● Exercise
Print the data that follows exactly.

● Supplied material
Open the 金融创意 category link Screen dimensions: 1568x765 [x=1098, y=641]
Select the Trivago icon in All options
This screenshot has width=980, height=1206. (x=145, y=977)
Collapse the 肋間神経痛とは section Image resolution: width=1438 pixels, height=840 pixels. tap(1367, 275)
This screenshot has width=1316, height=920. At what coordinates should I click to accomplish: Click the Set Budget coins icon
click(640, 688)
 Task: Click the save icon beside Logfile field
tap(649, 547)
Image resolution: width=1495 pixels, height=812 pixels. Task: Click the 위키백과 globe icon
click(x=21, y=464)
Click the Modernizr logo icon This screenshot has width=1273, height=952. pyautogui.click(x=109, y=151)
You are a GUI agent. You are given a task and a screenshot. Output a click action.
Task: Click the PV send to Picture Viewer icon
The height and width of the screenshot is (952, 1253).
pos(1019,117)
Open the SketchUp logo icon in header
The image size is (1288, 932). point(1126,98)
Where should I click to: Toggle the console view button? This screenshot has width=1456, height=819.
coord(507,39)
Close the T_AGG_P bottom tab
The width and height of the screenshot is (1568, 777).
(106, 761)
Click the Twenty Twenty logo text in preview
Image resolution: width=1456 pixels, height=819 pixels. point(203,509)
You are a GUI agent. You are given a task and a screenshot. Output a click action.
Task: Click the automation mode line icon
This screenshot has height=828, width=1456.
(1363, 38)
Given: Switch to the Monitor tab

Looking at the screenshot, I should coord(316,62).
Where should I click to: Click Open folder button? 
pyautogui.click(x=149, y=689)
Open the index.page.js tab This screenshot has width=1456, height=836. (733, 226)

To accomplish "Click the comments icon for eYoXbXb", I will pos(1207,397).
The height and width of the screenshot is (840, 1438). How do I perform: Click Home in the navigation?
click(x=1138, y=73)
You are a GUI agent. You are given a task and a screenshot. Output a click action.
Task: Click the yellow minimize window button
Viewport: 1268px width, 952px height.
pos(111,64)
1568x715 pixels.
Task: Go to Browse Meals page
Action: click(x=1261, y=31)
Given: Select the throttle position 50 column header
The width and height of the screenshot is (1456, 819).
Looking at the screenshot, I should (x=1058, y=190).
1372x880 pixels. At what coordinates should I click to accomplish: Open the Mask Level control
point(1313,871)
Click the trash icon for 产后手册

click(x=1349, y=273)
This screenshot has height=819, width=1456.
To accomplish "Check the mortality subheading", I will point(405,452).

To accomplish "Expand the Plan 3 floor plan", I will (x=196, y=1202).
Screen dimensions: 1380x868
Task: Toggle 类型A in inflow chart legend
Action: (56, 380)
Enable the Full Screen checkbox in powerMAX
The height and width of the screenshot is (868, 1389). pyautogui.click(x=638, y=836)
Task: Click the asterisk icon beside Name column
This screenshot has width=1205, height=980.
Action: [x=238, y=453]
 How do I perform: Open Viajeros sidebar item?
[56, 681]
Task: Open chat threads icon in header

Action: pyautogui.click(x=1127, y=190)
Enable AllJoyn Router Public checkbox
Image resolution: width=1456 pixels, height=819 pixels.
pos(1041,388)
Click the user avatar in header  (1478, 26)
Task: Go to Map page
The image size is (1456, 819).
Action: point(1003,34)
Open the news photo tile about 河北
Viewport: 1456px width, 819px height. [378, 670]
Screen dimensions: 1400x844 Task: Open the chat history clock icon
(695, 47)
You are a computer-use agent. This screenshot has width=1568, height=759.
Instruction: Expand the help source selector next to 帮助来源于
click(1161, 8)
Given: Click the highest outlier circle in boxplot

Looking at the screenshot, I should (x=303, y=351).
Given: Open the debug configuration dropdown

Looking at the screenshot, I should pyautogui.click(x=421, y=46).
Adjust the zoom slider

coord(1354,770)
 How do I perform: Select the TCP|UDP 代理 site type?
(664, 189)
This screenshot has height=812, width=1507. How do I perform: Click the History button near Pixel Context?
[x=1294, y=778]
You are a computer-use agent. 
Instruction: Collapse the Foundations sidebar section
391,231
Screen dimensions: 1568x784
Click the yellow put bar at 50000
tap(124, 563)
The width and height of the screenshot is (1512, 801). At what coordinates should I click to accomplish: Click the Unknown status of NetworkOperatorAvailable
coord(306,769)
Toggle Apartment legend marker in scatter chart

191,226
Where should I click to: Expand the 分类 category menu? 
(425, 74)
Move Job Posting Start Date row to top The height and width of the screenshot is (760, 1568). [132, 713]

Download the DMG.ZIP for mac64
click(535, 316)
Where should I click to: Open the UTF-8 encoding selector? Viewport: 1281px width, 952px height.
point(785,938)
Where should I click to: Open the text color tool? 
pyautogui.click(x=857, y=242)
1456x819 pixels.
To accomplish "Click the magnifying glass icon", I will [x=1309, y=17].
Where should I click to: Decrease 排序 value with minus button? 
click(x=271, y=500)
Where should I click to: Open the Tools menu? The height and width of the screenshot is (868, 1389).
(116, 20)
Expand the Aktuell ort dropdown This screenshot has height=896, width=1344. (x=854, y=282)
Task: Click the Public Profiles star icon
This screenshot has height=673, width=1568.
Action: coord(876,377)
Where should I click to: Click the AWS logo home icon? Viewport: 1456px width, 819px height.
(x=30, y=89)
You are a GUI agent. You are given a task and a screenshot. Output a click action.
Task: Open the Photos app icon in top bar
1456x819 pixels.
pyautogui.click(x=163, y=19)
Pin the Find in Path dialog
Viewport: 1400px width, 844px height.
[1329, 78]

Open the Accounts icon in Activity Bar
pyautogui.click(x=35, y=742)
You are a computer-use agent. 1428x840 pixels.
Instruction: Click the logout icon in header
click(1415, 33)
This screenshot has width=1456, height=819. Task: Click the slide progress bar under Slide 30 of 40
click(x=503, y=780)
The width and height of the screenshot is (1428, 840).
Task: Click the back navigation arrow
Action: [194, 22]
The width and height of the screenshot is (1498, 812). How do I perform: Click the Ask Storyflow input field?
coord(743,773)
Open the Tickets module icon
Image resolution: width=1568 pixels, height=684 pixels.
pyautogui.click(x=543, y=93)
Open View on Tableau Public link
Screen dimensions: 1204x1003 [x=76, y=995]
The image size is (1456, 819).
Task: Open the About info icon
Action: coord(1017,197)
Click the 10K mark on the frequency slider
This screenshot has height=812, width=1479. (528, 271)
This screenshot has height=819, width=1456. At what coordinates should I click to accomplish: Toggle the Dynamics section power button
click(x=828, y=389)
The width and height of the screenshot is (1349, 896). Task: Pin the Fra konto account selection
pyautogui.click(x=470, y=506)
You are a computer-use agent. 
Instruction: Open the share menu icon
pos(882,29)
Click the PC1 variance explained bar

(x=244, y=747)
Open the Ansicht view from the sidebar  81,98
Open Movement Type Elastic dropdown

● Exercise result
Open the 金融创意 category link Screen dimensions: 1568x765 [x=1098, y=641]
Select the Trivago icon in All options
This screenshot has width=980, height=1206. (x=145, y=977)
Collapse the 肋間神経痛とは section Image resolution: width=1438 pixels, height=840 pixels. tap(1367, 275)
This screenshot has width=1316, height=920. At what coordinates should I click to accomplish: Click the Set Budget coins icon
click(640, 688)
 Task: Click the save icon beside Logfile field
tap(649, 547)
Image resolution: width=1495 pixels, height=812 pixels. Task: Click the 위키백과 globe icon
click(x=21, y=464)
Click the Modernizr logo icon This screenshot has width=1273, height=952. pyautogui.click(x=109, y=151)
You are a GUI agent. You are given a task and a screenshot. Output a click action.
Task: Click the PV send to Picture Viewer icon
The height and width of the screenshot is (952, 1253).
pos(1019,117)
Open the SketchUp logo icon in header
The image size is (1288, 932). point(1126,98)
Where should I click to: Toggle the console view button? This screenshot has width=1456, height=819.
coord(507,39)
Close the T_AGG_P bottom tab
The width and height of the screenshot is (1568, 777).
(106, 761)
Click the Twenty Twenty logo text in preview
Image resolution: width=1456 pixels, height=819 pixels. point(203,509)
You are a GUI agent. You are given a task and a screenshot. Output a click action.
Task: Click the automation mode line icon
This screenshot has height=828, width=1456.
(1363, 38)
Given: Switch to the Monitor tab

Looking at the screenshot, I should coord(316,62).
Where should I click to: Click Open folder button? 
pyautogui.click(x=149, y=689)
Open the index.page.js tab This screenshot has width=1456, height=836. (733, 226)

To accomplish "Click the comments icon for eYoXbXb", I will pos(1207,397).
The height and width of the screenshot is (840, 1438). How do I perform: Click Home in the navigation?
click(x=1138, y=73)
You are a GUI agent. You are given a task and a screenshot. Output a click action.
Task: Click the yellow minimize window button
Viewport: 1268px width, 952px height.
pos(111,64)
1568x715 pixels.
Task: Go to Browse Meals page
Action: click(x=1261, y=31)
Given: Select the throttle position 50 column header
The width and height of the screenshot is (1456, 819).
Looking at the screenshot, I should (x=1058, y=190).
1372x880 pixels. At what coordinates should I click to accomplish: Open the Mask Level control
point(1313,871)
Click the trash icon for 产后手册

click(x=1349, y=273)
This screenshot has height=819, width=1456.
To accomplish "Check the mortality subheading", I will point(405,452).

To accomplish "Expand the Plan 3 floor plan", I will (x=196, y=1202).
Screen dimensions: 1380x868
Task: Toggle 类型A in inflow chart legend
Action: (56, 380)
Enable the Full Screen checkbox in powerMAX
The height and width of the screenshot is (868, 1389). pyautogui.click(x=638, y=836)
Task: Click the asterisk icon beside Name column
This screenshot has width=1205, height=980.
Action: [x=238, y=453]
 How do I perform: Open Viajeros sidebar item?
[56, 681]
Task: Open chat threads icon in header

Action: pyautogui.click(x=1127, y=190)
Enable AllJoyn Router Public checkbox
Image resolution: width=1456 pixels, height=819 pixels.
pos(1041,388)
Click the user avatar in header  (1478, 26)
Task: Go to Map page
The image size is (1456, 819).
Action: point(1003,34)
Open the news photo tile about 河北
Viewport: 1456px width, 819px height. [378, 670]
Screen dimensions: 1400x844 Task: Open the chat history clock icon
(695, 47)
You are a computer-use agent. This screenshot has width=1568, height=759.
Instruction: Expand the help source selector next to 帮助来源于
click(1161, 8)
Given: Click the highest outlier circle in boxplot

Looking at the screenshot, I should (x=303, y=351).
Given: Open the debug configuration dropdown

Looking at the screenshot, I should pyautogui.click(x=421, y=46).
Adjust the zoom slider

coord(1354,770)
 How do I perform: Select the TCP|UDP 代理 site type?
(664, 189)
This screenshot has height=812, width=1507. How do I perform: Click the History button near Pixel Context?
[x=1294, y=778]
You are a computer-use agent. 
Instruction: Collapse the Foundations sidebar section
391,231
Screen dimensions: 1568x784
Click the yellow put bar at 50000
tap(124, 563)
The width and height of the screenshot is (1512, 801). At what coordinates should I click to accomplish: Click the Unknown status of NetworkOperatorAvailable
coord(306,769)
Toggle Apartment legend marker in scatter chart

191,226
Where should I click to: Expand the 分类 category menu? 
(425, 74)
Move Job Posting Start Date row to top The height and width of the screenshot is (760, 1568). [132, 713]

Download the DMG.ZIP for mac64
click(535, 316)
Where should I click to: Open the UTF-8 encoding selector? Viewport: 1281px width, 952px height.
point(785,938)
Where should I click to: Open the text color tool? 
pyautogui.click(x=857, y=242)
1456x819 pixels.
To accomplish "Click the magnifying glass icon", I will [x=1309, y=17].
Where should I click to: Decrease 排序 value with minus button? 
click(x=271, y=500)
Where should I click to: Open the Tools menu? The height and width of the screenshot is (868, 1389).
(116, 20)
Expand the Aktuell ort dropdown This screenshot has height=896, width=1344. (x=854, y=282)
Task: Click the Public Profiles star icon
This screenshot has height=673, width=1568.
Action: coord(876,377)
Where should I click to: Click the AWS logo home icon? Viewport: 1456px width, 819px height.
(x=30, y=89)
You are a GUI agent. You are given a task and a screenshot. Output a click action.
Task: Open the Photos app icon in top bar
1456x819 pixels.
pyautogui.click(x=163, y=19)
Pin the Find in Path dialog
Viewport: 1400px width, 844px height.
[1329, 78]

Open the Accounts icon in Activity Bar
pyautogui.click(x=35, y=742)
You are a computer-use agent. 1428x840 pixels.
Instruction: Click the logout icon in header
click(1415, 33)
This screenshot has width=1456, height=819. Task: Click the slide progress bar under Slide 30 of 40
click(x=503, y=780)
The width and height of the screenshot is (1428, 840).
Task: Click the back navigation arrow
Action: [194, 22]
The width and height of the screenshot is (1498, 812). How do I perform: Click the Ask Storyflow input field?
coord(743,773)
Open the Tickets module icon
Image resolution: width=1568 pixels, height=684 pixels.
pyautogui.click(x=543, y=93)
Open View on Tableau Public link
Screen dimensions: 1204x1003 [x=76, y=995]
The image size is (1456, 819).
Task: Open the About info icon
Action: coord(1017,197)
Click the 10K mark on the frequency slider
This screenshot has height=812, width=1479. (528, 271)
This screenshot has height=819, width=1456. At what coordinates should I click to accomplish: Toggle the Dynamics section power button
click(x=828, y=389)
The width and height of the screenshot is (1349, 896). Task: Pin the Fra konto account selection
pyautogui.click(x=470, y=506)
You are a computer-use agent. 
Instruction: Open the share menu icon
pos(882,29)
Click the PC1 variance explained bar

(x=244, y=747)
Open the Ansicht view from the sidebar  81,98
Open Movement Type Elastic dropdown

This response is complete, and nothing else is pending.